Encoding integrity issues noted in [raw:5:encoding integrity] can be both introduced and exacerbated during pre-processing. Does the pre-processing step itself introduce security problems? Bias in raw data processing can impact ethical and moral implications. Normalization of Unicode to ASCII may introduce problems when encoding, for example, Spanish improperly, losing diacritics and accent marks.

The way data are “tagged and bagged” (or annotated into features) can be directly attacked, introducing attacker bias into a system. An ML system trained up on examples that are too specific will not be able to generalize well. Much of the human engineering time that goes into ML is spent cleaning, deleting, aggregating, organizing, and just all-out manipulating the data so that it can be consumed by an ML algorithm.

Normalization changes the nature of raw data, and may do so to such an extent that the normalized data become exceedingly biased. One example might be an ML system that appears to carry out a complex real-world task, but actually is doing something much easier with normalized data. Destroying the feature of interest in a dataset may make it impossible to learn a viable solution.

When building datasets for training, validation, and testing (all distinct types of data used in ML systems), care must be taken not to create bad data partitions. This may include analysis of and comparisons between subsets to ensure the ML system will behave as desired.

Input from multiple sensors can in some cases help make an ML system more robust. However, note that how the learning algorithm chooses to treat a sensor may be surprising. One of the major challenges in ML is understanding how a “deep learning” system carries out its task. Data sensitivity is a big risk and should be carefully monitored when it comes to sensors placed in the real world.

An attacker who knows how a raw data filtration scheme is set up may be able to leverage that knowledge into malicious input later in system deployment.

If an attacker can influence the partitioning of datasets used in training and evaluation, they can in some sense practice mind control on the ML system as a whole. It is important that datasets reflect the reality the ML system designers are shooting for. Boosting an error rate in a sub-category might be one interesting attack. Because some deep learning ML systems are “opaque,” setting up special trigger conditions as an attacker may be more easily accomplished through manipulation of datasets than through other means.8:barreno

Randomness plays an important role in stochastic systems. An ML system that is depending on Monte Carlo randomness to work properly may be derailed by not-really-random “randomness.” Use of cryptographic randomness sources is encouraged. “Random” generation of dataset partitions may be at risk if the source of randomness is easy to control by an attacker interested in data poisoning.

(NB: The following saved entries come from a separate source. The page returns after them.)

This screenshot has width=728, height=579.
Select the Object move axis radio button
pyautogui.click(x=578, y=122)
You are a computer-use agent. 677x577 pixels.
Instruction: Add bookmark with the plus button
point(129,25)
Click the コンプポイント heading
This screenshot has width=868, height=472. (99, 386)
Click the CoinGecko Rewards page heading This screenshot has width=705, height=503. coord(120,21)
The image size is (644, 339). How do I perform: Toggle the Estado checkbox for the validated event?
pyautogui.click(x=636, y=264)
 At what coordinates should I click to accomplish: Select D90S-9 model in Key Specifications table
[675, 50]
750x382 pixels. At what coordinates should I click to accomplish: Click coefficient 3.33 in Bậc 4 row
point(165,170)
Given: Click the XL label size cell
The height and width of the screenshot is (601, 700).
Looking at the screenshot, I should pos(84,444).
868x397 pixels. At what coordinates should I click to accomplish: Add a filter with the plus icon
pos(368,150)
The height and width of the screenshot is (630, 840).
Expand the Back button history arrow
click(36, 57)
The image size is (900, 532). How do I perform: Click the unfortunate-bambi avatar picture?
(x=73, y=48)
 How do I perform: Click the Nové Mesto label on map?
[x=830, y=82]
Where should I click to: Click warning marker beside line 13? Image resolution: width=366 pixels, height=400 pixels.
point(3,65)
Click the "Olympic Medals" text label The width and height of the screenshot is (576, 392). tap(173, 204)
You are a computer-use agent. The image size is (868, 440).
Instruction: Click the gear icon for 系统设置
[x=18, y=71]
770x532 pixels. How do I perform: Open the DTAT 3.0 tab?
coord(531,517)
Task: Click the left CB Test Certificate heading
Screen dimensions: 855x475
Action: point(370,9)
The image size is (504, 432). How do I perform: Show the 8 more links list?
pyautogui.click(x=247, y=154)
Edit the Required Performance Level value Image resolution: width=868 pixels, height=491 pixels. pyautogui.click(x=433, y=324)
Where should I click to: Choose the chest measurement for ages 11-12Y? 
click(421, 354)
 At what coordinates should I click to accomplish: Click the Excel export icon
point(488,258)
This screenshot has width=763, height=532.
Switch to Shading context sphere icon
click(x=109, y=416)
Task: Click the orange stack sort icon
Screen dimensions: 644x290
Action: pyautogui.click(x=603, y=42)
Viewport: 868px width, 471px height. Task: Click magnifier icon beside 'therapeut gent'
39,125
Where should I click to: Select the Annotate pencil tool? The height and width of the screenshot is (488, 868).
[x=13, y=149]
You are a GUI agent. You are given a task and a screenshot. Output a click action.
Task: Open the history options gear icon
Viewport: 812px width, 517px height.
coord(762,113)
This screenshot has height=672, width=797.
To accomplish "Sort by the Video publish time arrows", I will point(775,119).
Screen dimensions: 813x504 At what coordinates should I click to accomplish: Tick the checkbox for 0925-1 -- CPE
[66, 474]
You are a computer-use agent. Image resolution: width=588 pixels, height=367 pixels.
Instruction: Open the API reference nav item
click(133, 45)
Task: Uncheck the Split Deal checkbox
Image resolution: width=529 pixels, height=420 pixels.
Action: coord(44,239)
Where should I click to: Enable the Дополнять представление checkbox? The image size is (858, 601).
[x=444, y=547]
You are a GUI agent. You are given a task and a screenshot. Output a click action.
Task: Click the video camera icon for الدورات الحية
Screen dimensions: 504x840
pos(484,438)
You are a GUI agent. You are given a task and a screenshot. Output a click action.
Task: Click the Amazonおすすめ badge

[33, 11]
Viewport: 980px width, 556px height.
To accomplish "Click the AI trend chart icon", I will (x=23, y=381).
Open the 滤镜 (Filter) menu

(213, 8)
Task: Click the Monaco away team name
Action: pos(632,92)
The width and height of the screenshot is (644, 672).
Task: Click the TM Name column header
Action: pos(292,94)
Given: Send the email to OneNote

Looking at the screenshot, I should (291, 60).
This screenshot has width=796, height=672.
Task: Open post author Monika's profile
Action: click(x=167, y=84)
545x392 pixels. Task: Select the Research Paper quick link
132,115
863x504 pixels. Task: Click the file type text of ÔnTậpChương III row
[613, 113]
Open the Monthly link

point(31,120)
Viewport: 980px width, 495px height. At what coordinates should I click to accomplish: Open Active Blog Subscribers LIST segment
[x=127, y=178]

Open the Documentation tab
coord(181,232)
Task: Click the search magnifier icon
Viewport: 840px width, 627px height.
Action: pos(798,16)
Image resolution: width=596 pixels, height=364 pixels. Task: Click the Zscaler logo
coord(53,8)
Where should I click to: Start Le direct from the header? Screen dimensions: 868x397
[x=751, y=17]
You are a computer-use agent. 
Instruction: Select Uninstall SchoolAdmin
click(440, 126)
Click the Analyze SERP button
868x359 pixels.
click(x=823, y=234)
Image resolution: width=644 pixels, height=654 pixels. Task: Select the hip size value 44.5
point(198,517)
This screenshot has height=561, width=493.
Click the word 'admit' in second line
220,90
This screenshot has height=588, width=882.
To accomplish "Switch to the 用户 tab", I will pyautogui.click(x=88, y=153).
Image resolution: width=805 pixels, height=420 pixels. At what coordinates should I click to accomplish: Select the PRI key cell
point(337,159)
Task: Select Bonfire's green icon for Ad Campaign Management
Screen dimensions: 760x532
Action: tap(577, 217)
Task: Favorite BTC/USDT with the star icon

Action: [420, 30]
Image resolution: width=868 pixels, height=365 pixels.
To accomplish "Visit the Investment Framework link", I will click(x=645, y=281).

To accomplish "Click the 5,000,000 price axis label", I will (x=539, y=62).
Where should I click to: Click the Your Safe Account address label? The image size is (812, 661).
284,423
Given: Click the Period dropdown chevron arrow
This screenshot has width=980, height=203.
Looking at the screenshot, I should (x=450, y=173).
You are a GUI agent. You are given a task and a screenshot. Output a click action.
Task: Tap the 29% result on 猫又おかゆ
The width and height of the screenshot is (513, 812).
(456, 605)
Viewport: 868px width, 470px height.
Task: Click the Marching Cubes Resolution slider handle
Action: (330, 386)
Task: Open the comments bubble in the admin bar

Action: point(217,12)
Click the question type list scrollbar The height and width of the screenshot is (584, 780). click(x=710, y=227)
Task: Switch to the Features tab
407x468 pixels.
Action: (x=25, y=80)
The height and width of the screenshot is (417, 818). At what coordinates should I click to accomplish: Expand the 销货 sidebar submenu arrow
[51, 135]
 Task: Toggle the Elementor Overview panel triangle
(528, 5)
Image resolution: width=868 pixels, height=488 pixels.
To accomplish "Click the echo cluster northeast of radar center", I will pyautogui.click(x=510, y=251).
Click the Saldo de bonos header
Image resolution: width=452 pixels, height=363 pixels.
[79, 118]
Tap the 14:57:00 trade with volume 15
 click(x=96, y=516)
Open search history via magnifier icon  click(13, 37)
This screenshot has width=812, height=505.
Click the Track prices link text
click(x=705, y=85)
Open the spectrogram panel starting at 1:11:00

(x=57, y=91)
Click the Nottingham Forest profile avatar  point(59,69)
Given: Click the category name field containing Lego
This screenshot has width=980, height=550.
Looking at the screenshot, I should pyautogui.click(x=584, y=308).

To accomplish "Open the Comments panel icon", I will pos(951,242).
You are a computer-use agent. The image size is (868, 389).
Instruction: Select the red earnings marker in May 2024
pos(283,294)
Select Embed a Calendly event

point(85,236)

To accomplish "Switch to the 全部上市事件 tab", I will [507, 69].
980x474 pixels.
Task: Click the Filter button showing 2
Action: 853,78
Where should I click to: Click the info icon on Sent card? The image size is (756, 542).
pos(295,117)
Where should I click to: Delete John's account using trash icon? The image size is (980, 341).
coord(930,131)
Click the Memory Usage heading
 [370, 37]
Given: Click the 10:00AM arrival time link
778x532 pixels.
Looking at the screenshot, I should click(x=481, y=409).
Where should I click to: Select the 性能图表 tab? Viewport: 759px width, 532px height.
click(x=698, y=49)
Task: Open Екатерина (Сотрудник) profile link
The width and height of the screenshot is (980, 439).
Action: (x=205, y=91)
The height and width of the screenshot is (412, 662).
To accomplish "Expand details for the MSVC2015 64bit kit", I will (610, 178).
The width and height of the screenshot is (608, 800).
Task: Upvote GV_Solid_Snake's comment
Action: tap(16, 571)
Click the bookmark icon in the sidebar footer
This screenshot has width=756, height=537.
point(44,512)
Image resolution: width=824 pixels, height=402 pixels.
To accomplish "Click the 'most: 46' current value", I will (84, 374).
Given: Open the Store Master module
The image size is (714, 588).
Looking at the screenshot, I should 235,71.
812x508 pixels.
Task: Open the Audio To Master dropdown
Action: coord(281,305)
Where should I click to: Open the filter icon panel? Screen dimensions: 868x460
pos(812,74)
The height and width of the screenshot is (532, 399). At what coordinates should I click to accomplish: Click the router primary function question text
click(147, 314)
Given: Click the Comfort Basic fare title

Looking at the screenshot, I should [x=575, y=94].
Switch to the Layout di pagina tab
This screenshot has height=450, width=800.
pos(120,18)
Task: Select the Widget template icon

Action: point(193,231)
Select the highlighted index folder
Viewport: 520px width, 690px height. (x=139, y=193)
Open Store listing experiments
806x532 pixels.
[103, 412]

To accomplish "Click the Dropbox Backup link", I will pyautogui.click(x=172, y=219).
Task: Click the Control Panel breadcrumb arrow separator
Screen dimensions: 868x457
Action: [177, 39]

Assembled data must be grouped into a training set, a validation set, and a testing set. The training set is used as input to the learning algorithm. The validation set is used to tune hyperparameters and to monitor the learning algorithm for overfitting. The test set is used after learning is complete to evaluate performance. Special care must be taken when creating these groupings in order to avoid predisposing the ML algorithm to future attacks (see Dataset Assembly: Adversarial Partitions). In particular, the training set deeply influences an ML system’s future behavior. Attacking an ML system through the training set is one of the most obvious ways to throw a monkey wrench into the works.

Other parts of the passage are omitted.